A Rupture
Published online by Cambridge University Press: 05 June 2014
A psychological and epistemological rupture has occurred in the Arab Middle East that has shaken the authoritarian order to its very foundation and introduced a new language and a new era of contentious politics and revolutions. A revolutionary moment of political emancipation and self-determination challenges conventional ways and dominant thinking about the region, such as the durability and resilience of authoritarianism and the ability of autocratic rulers to police the status quo. There is a reinvigorated academic interest in bottom-up politics, workers, ordinary people, social movements, public space and resistance, the decay of hegemony, the crisis of authority and the role of agency in general – a refreshing departure from the past fixation with top-down politics and the elite.

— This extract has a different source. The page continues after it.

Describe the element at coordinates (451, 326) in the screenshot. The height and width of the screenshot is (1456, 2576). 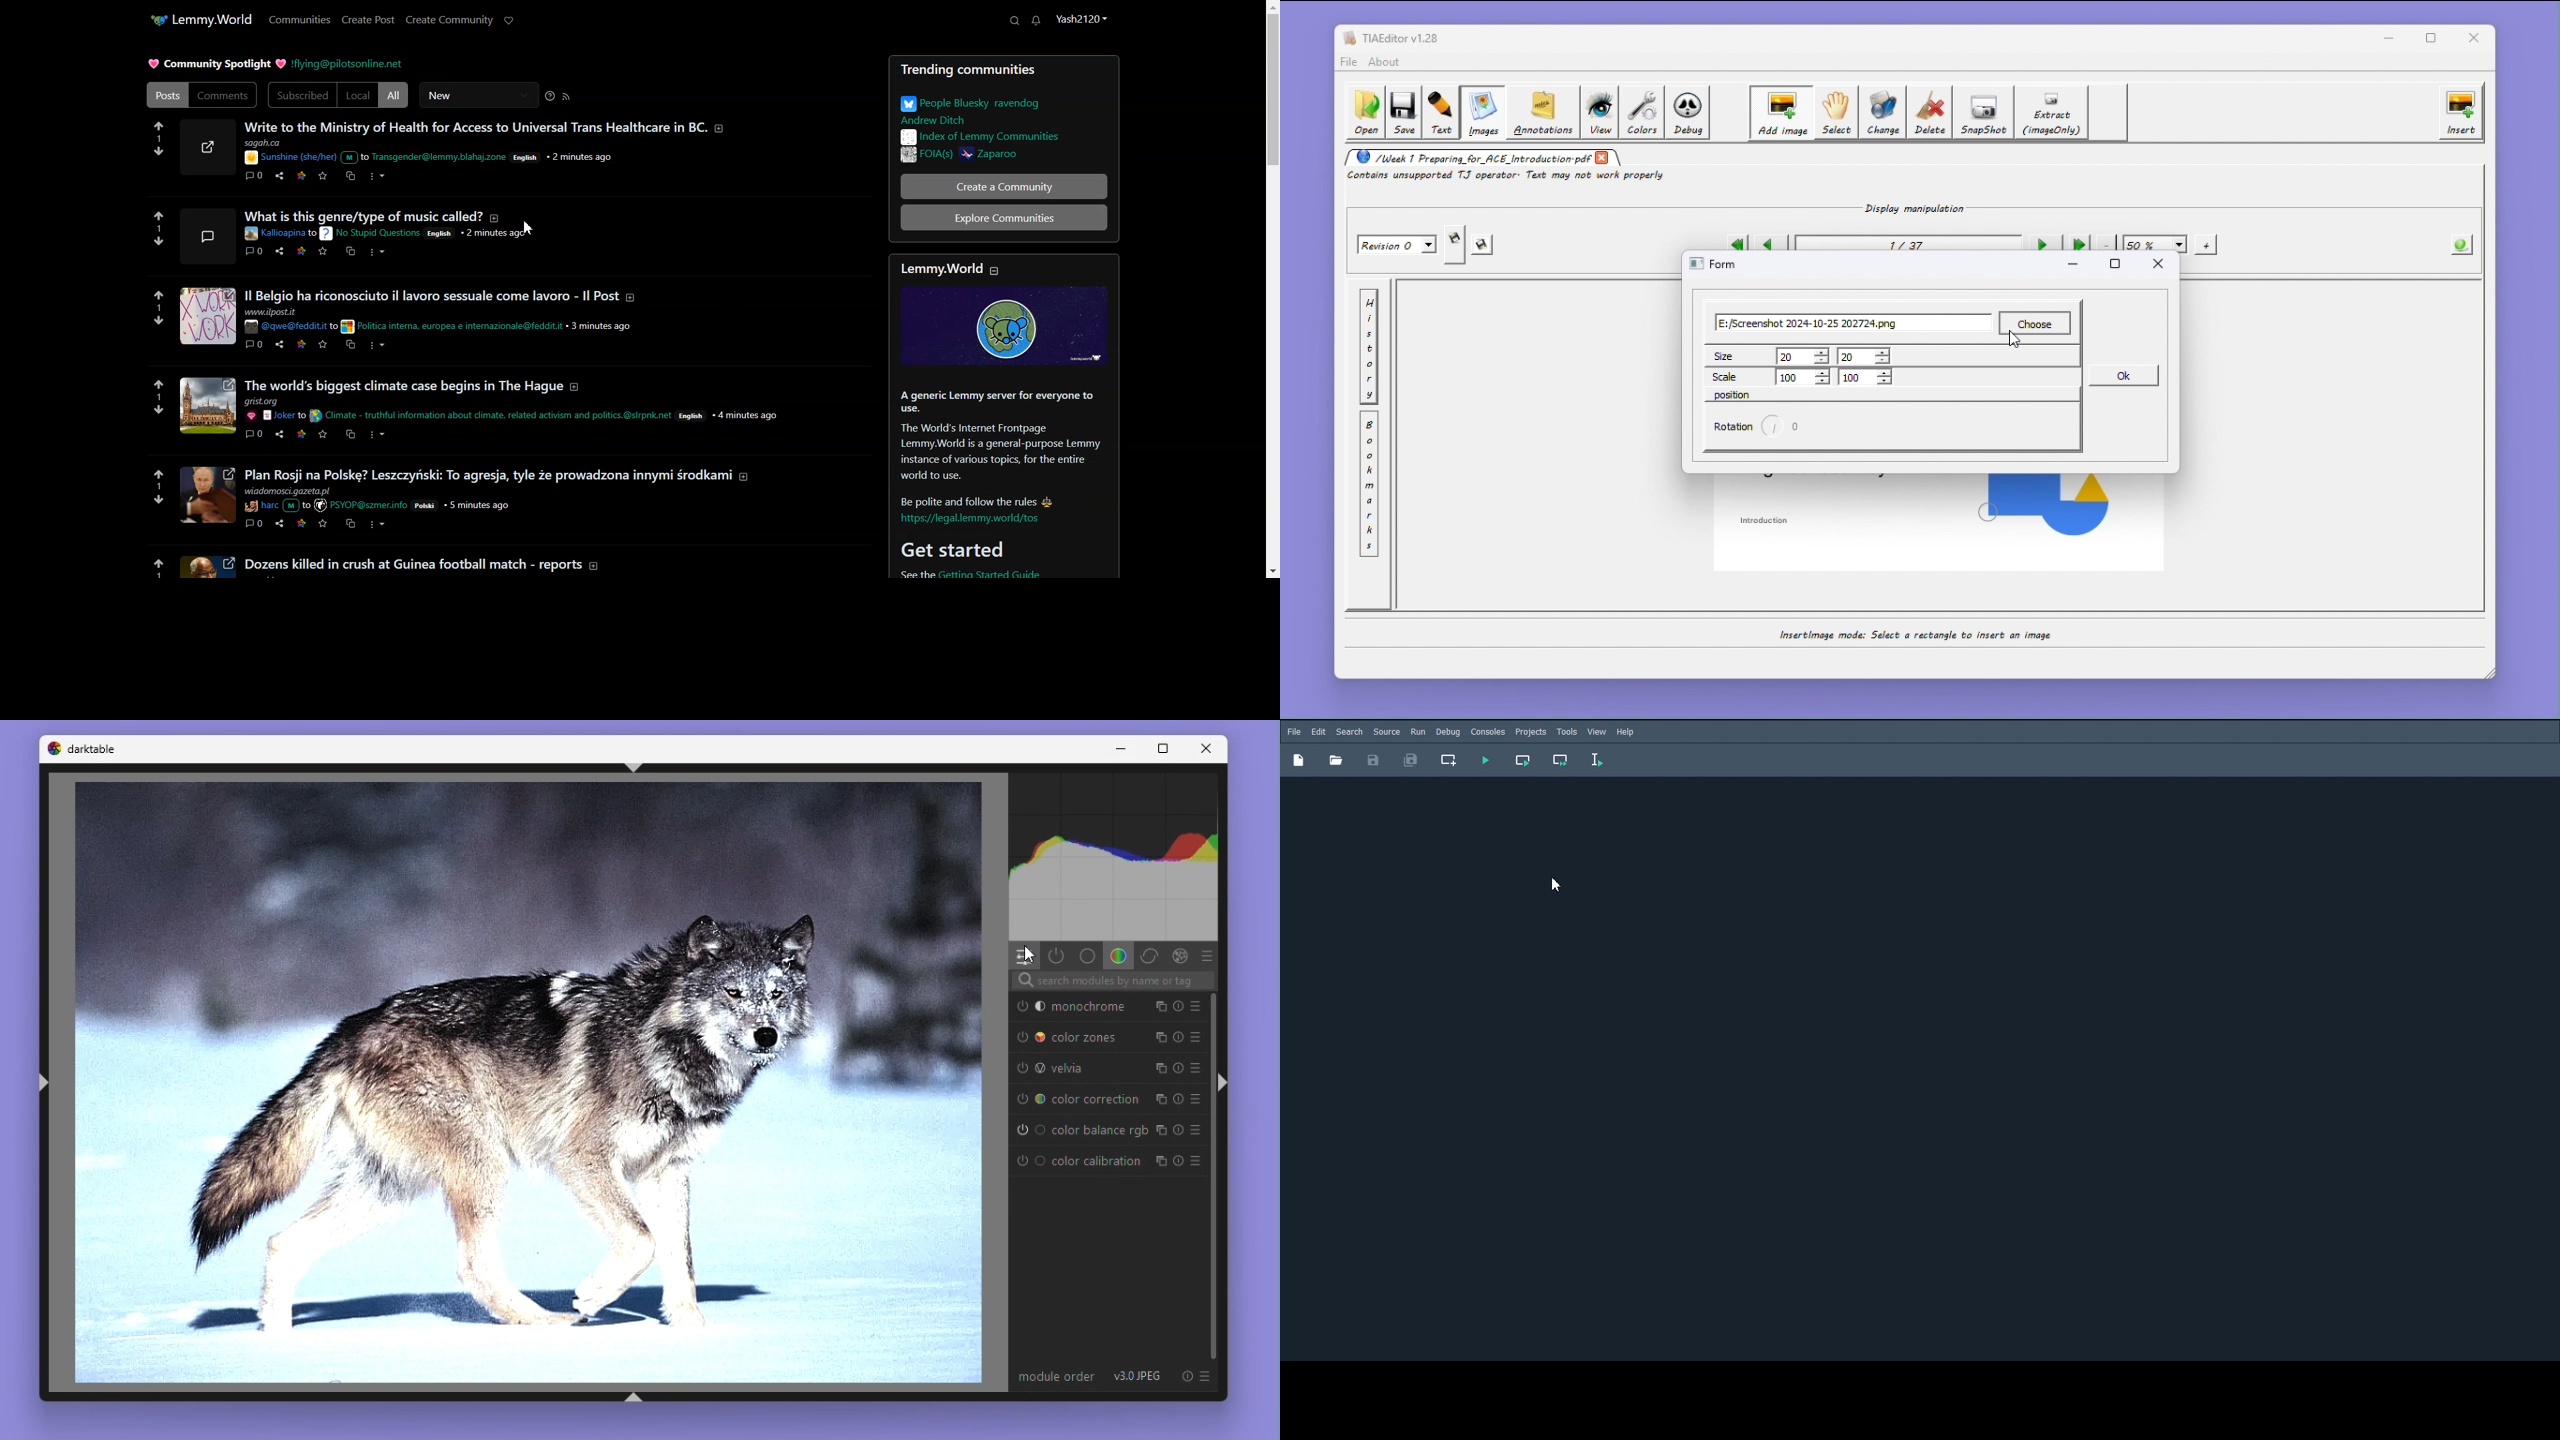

Far from over, this revolutionary moment is still unfolding before our eyes, an open-ended struggle that will play out in the coming years. If history serves as a guide, revolutionary moments – as opposed to revolutions that swiftly overturn a society’s social, economic and political structure, all within a relatively short time frame – will take time and space to produce a revolutionary outcome. In the process, they might be aborted, hijacked, co-opted, institutionalized, or face setbacks. Therefore, it is critical to distinguish between two processes: (1) reconstructing the conditions and settings that led to the overthrow of the Zine El Abidine Ben Ali regime in Tunisia and of the Hosni Mubarak regime in Egypt; and (2) examining transition from political authoritarianism in various countries and the prospects of sustaining the cohesiveness and unity of the masses of protesters as the struggle turns to building a governing coalition, a new system for allocating power.